However, this is not simply the tale of a gorilla captured, sent to the “New World”, as our narrator is taught how to chat, how to act human, use cutlery, shave, wear suits and after “rehabilitation” he is required to pass the ultimate test of his assimilation by attending a cocktail party. To simply draw parallels to a world currently struggling with the Syrian refugee crisis, or to align the story with tales of people fleeing Eastern Europe, or Africa, then having to readjust to their new surroundings in a different environment with a different culture a different set of basic rules, would be to miss some of the subtler nuances and observations of daily Western life.

We spent that whole evening and night unlocking the secrets of our telephones, our memories growing with every second.

Our narrator has obviously progressed well, to the stage where he can write this novel, but the retrospective view of his life includes pertinent observations about humanity’s relationship with nature, about our obsessions with “humanising” or domesticating animals, viewed with an element of innocence as our narrator slowly becomes aware of human frailties.

As the protagonist progresses through his assimilation and training he becomes so adept at being human he becomes one of the actors in a “Dreamland” show, performed solely by animals, about the history of civilisation. The commercial success of Dreamland based on tourists coming to view giraffes, lions, monkeys, gorillas, all performing in a spectacular light show, about the history of humanity.

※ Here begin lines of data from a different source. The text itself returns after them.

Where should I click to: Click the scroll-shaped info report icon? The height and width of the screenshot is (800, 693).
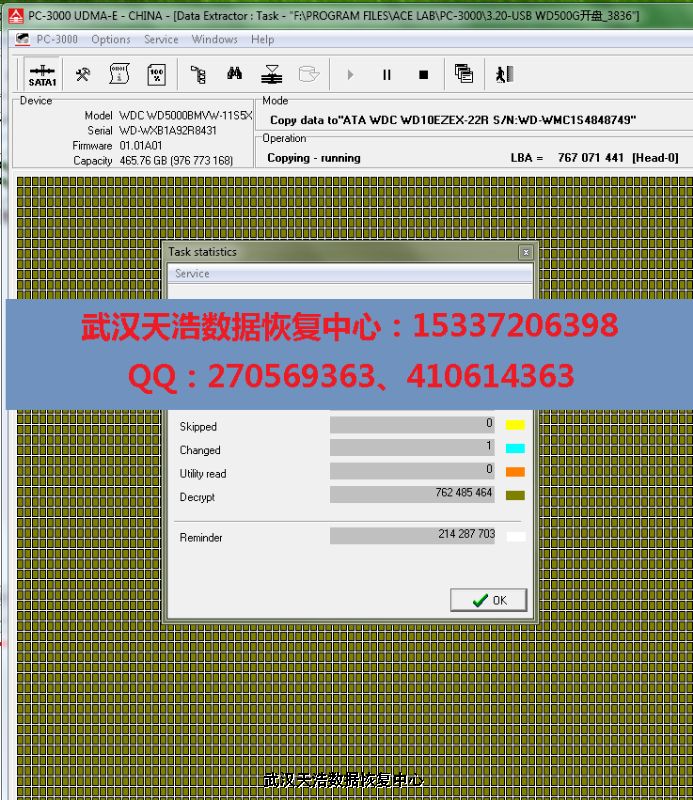(119, 74)
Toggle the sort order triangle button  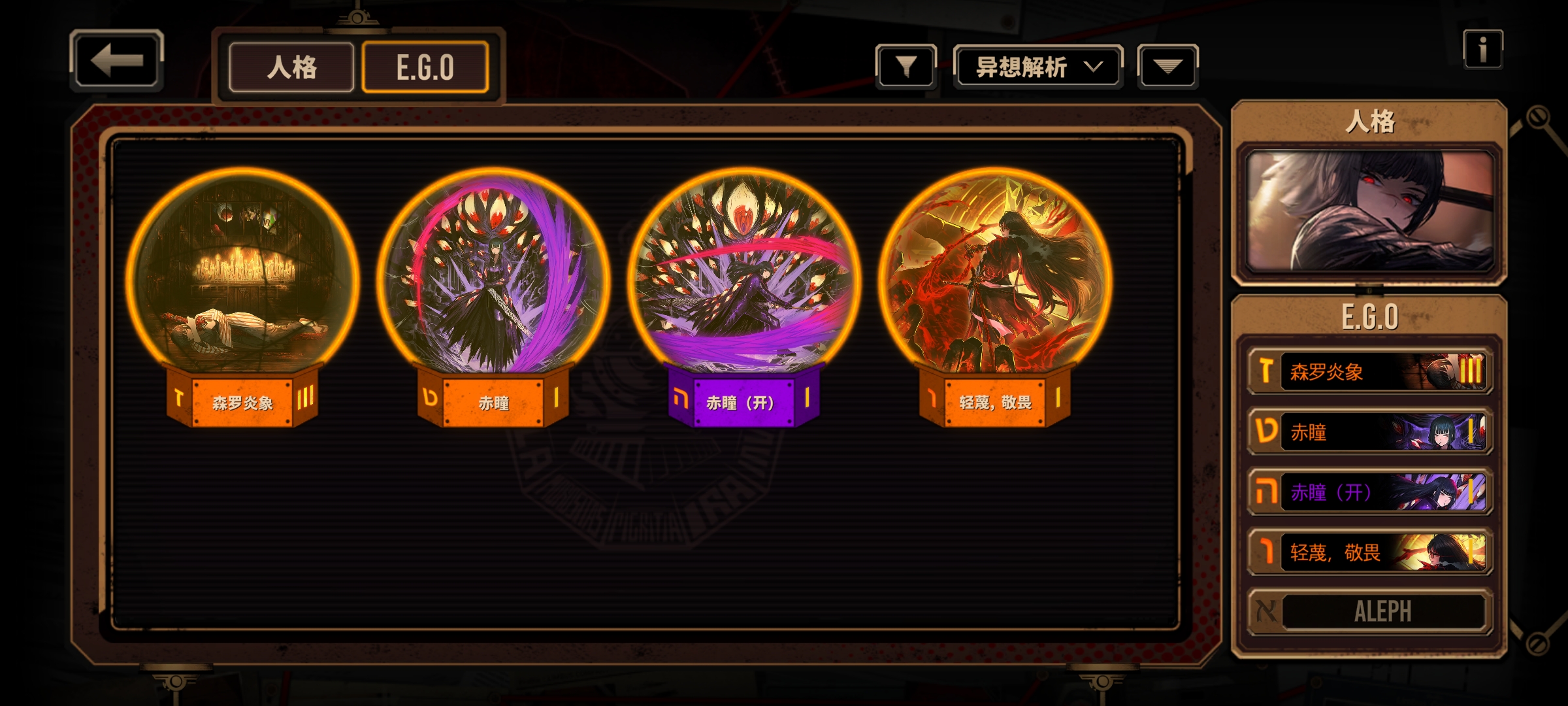coord(1168,66)
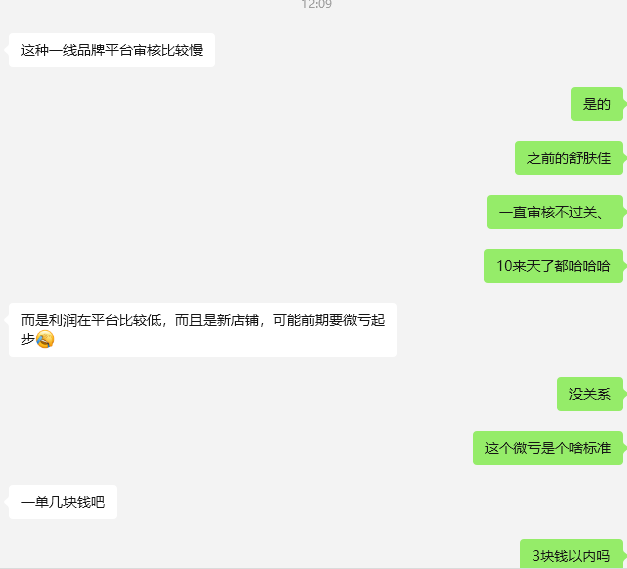Select the "这个微亏是个啥标准" message
Image resolution: width=627 pixels, height=569 pixels.
click(548, 448)
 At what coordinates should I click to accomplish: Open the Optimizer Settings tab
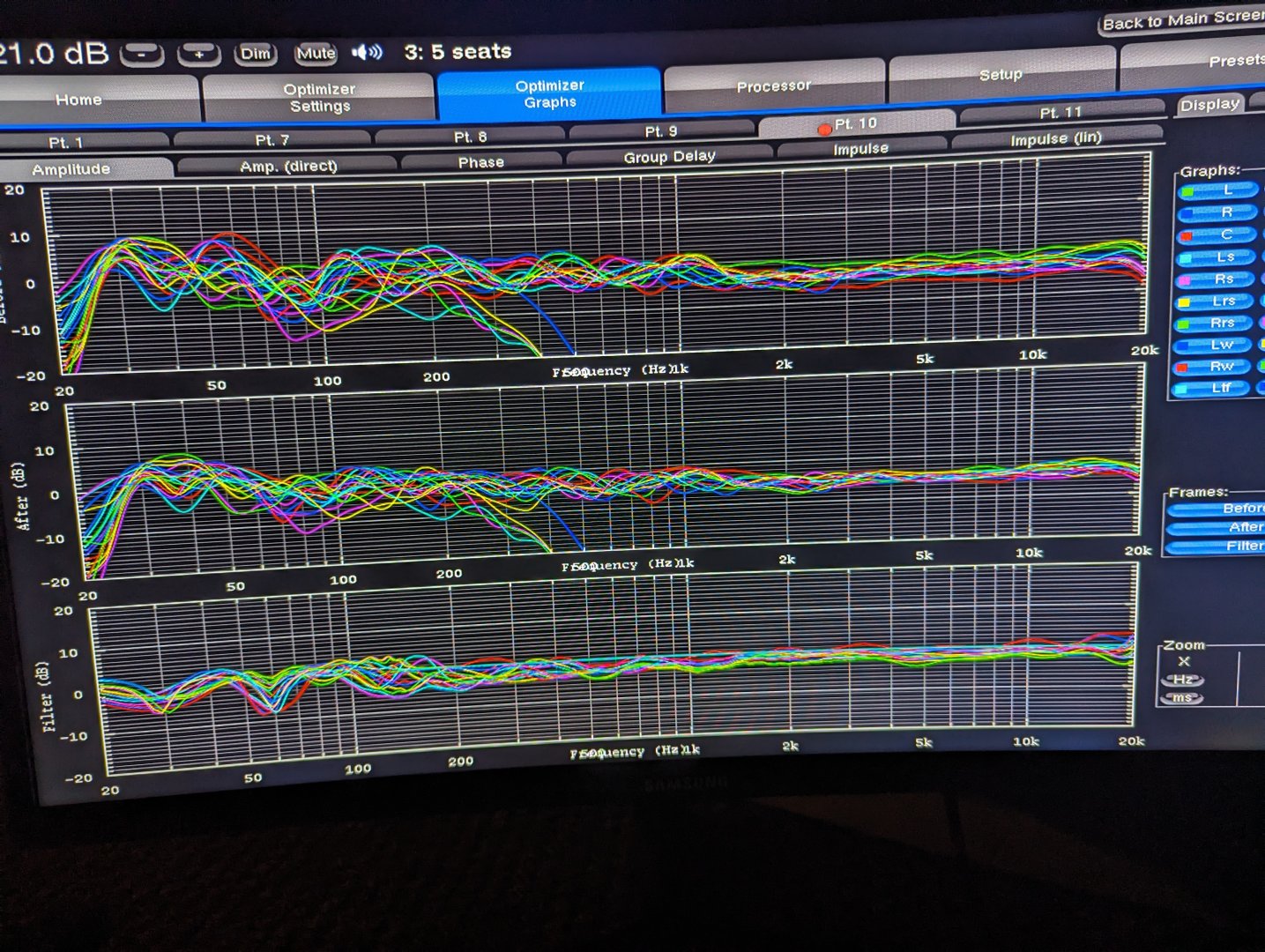point(319,98)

Again the parallels to shows by circuses or by SeaWorld are startling, and to have this narrated to us in the voice of one of the animal performers could be blasé, however in this case it is pulled off with masterful aplomb.

Also containing technological references, not just our reliance on telephones as the quote above shows, nor our decline in memory as these tools replace our needs, but also to advances such as the internet, the anonymous online behaviours, are subtly planted throughout.

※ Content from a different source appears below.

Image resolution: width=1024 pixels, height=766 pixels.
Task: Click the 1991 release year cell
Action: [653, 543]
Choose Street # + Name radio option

Being part of Peirene Press’ “Fairy Tale Series”, the first of three books under that heading for 2016, I feel this is a fair description, containing elements of class struggles, justice, judgement, growth and development this tale, although short, is a wonderful observation on numerous topical subjects.

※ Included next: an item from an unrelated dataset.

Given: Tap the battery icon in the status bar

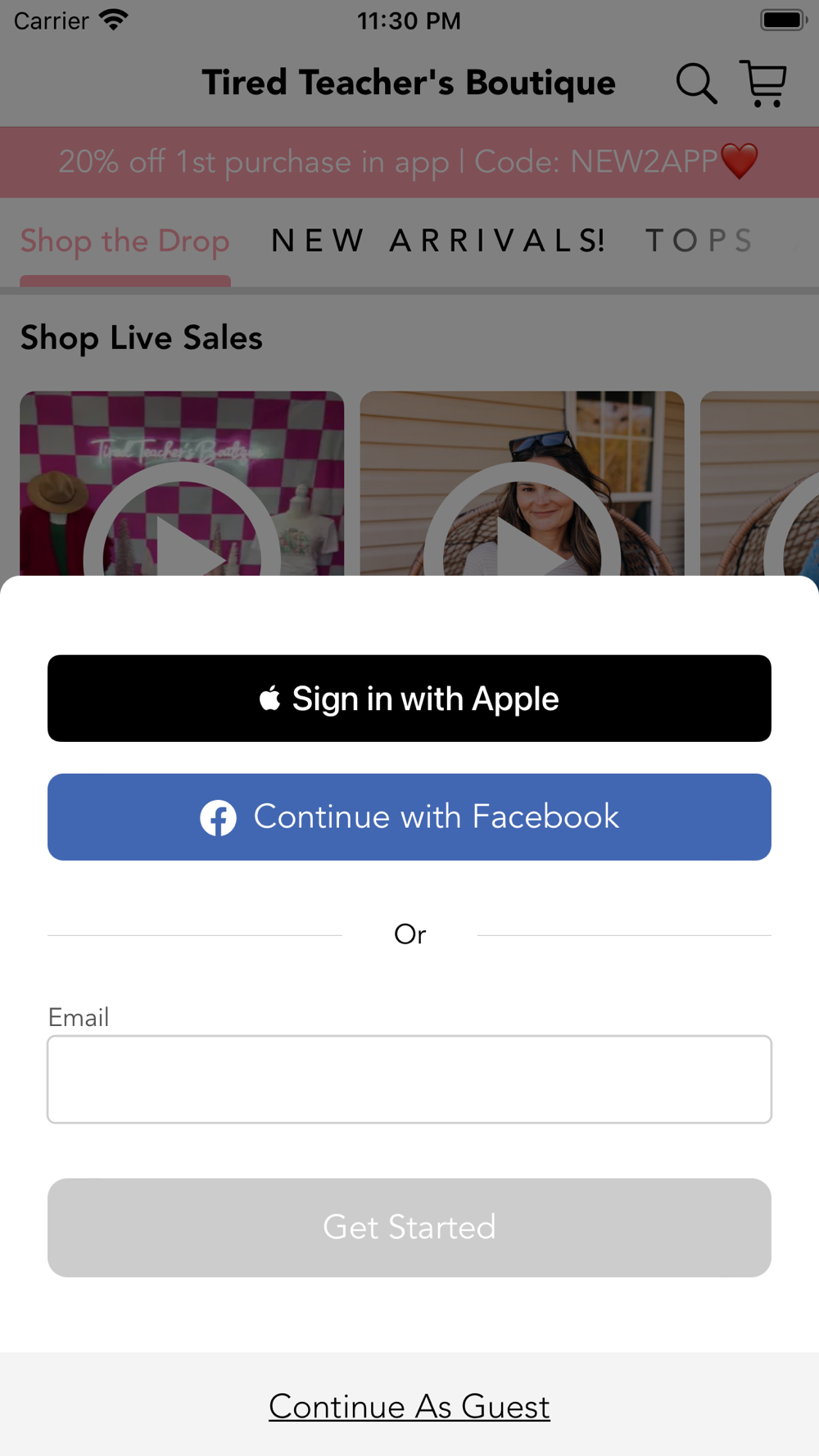Looking at the screenshot, I should click(x=783, y=20).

Written in simple, sharp, detached language, it is almost factual in presentation, containing glimmers of mystery and corruption (what would an expose on human frailties or culture be without corruption?), the language reflects what a taught gorilla may use when writing his memoirs. Containing the detached innocence an animal may feel, by not understanding the complexities of human corruption, the pursuit of the almighty dollar and the exploitation required for that end, this is both a revelation and depressing. Holding a mirror up to our society and having the view not being all that pretty is a wonderful expose.

Peirene Press books all contain the quote from the TLS, “Two-hour books to be devoured in a single sitting: literary cinema for those fatigued by film” and this latest release fits that bill nicely. Peirene also donate 50p from the sale of this book to Counterpoint Arts, a charity that promotes the creative arts by and about refugees and migrants in the UK. As the directors of Counterpoint Arts say on the inner sleeve; “We are living in a time of human displacement. We need bold and imaginative interventions to help us make sense of migration. And who better to do this than artists who are engaging with this issue.” A book that is wonderfully aligned with that statement, a book about displacement, a surreal fairy tale, but one that lingers and will make you think twice before you buy that next circus or SeaWorld ticket.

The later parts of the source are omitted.